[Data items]
--- START ---
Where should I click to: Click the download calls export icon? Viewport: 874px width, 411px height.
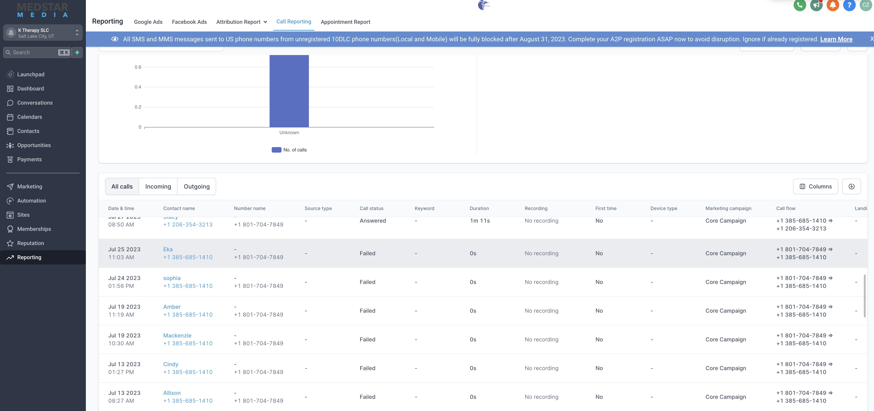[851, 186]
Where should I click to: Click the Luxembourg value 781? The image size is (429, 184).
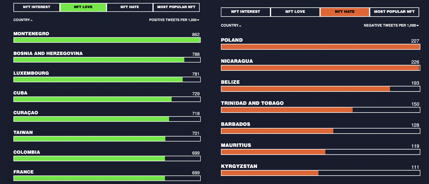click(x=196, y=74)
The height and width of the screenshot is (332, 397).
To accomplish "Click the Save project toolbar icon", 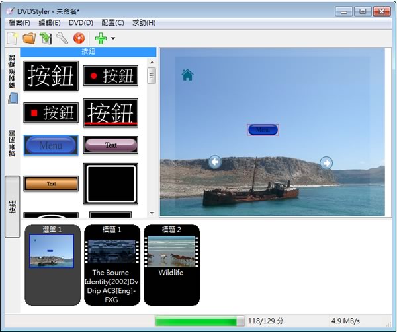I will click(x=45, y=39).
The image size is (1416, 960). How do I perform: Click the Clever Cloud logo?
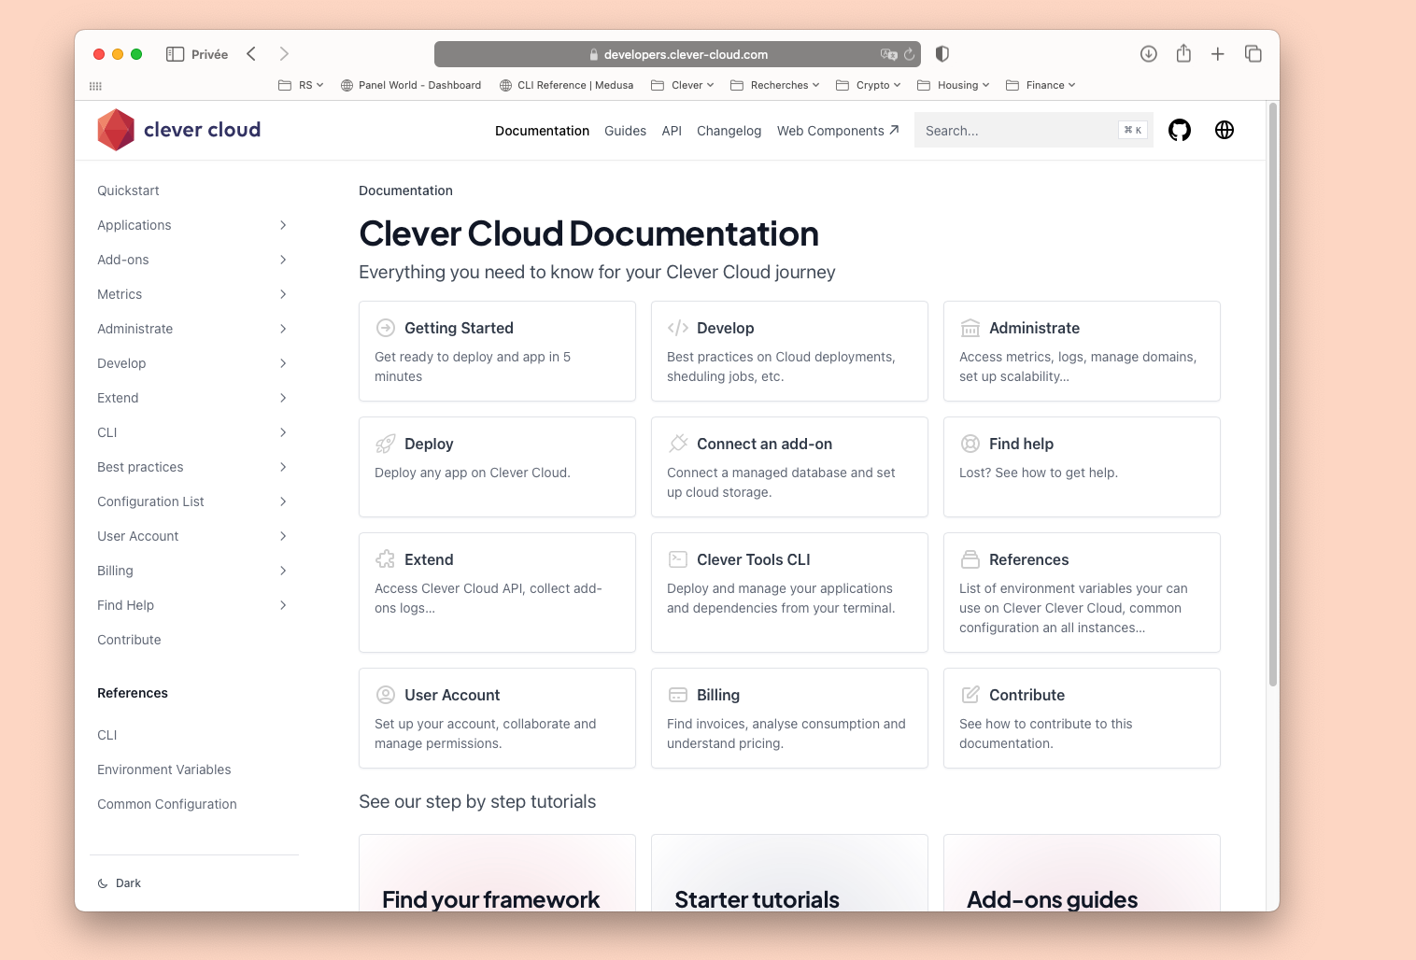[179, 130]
--- END ---
--- START ---
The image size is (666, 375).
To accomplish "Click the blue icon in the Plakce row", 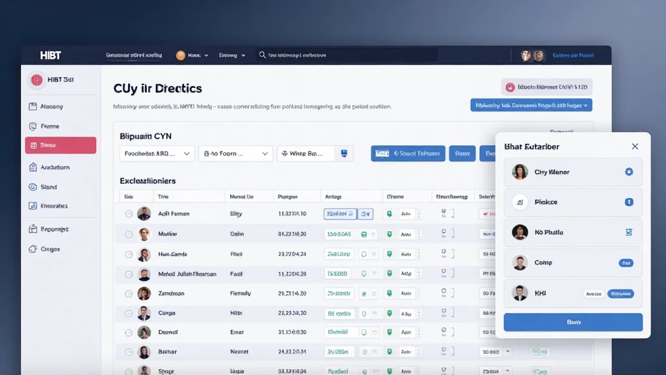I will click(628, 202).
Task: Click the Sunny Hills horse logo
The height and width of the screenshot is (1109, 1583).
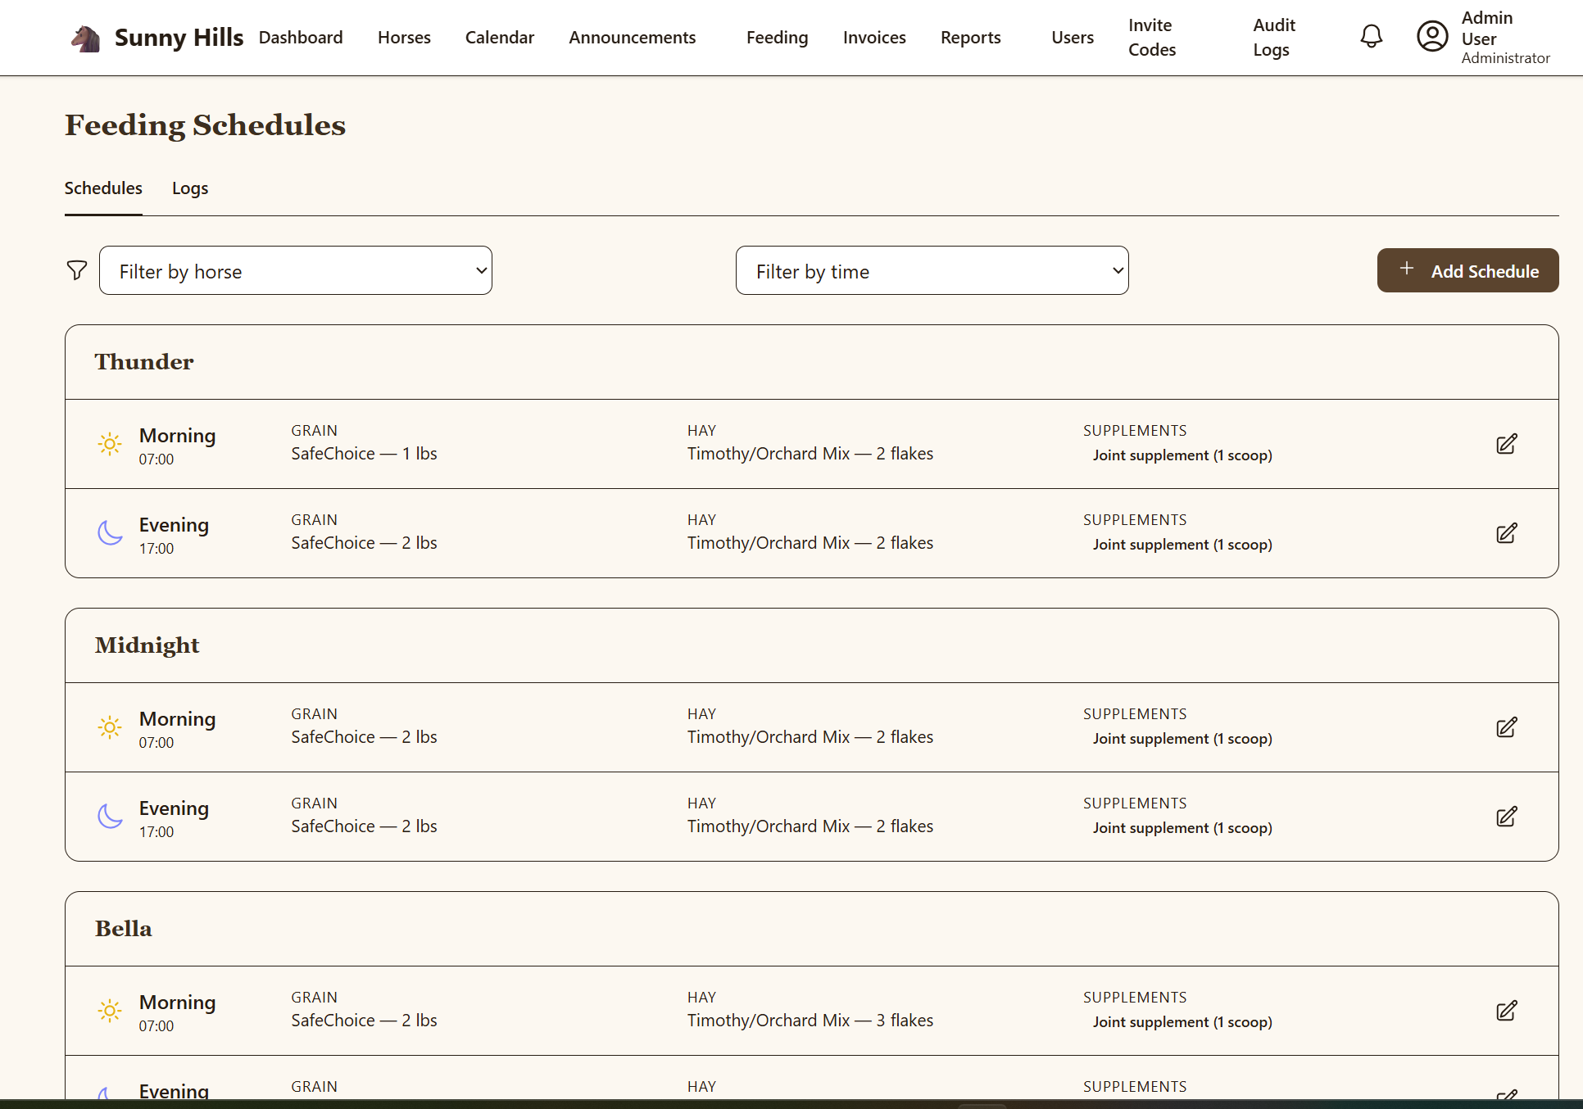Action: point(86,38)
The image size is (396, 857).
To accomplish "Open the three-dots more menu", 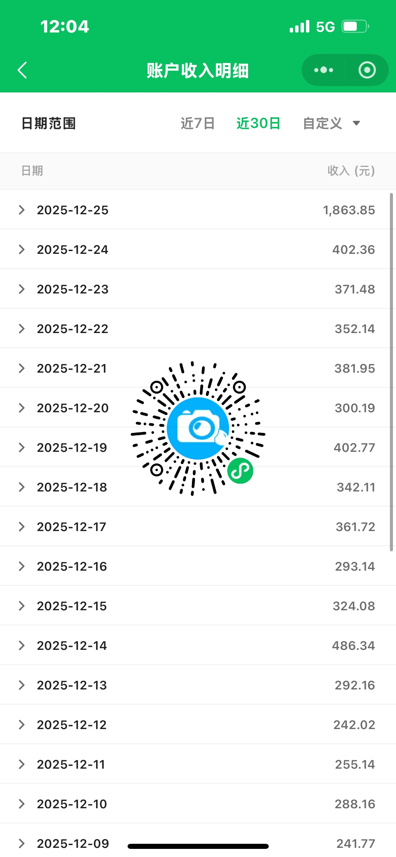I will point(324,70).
--- END ---
### YOUR TASK:
Return every line of the data items above that contains the string "size", matching case exactly.

### SOLVED EXERCISE:
Where should I click to: Click the Luxembourg value 781? The image size is (429, 184).
The image size is (1416, 960). How do I perform: Click the Clever Cloud logo?
The image size is (666, 375).
The image size is (396, 857).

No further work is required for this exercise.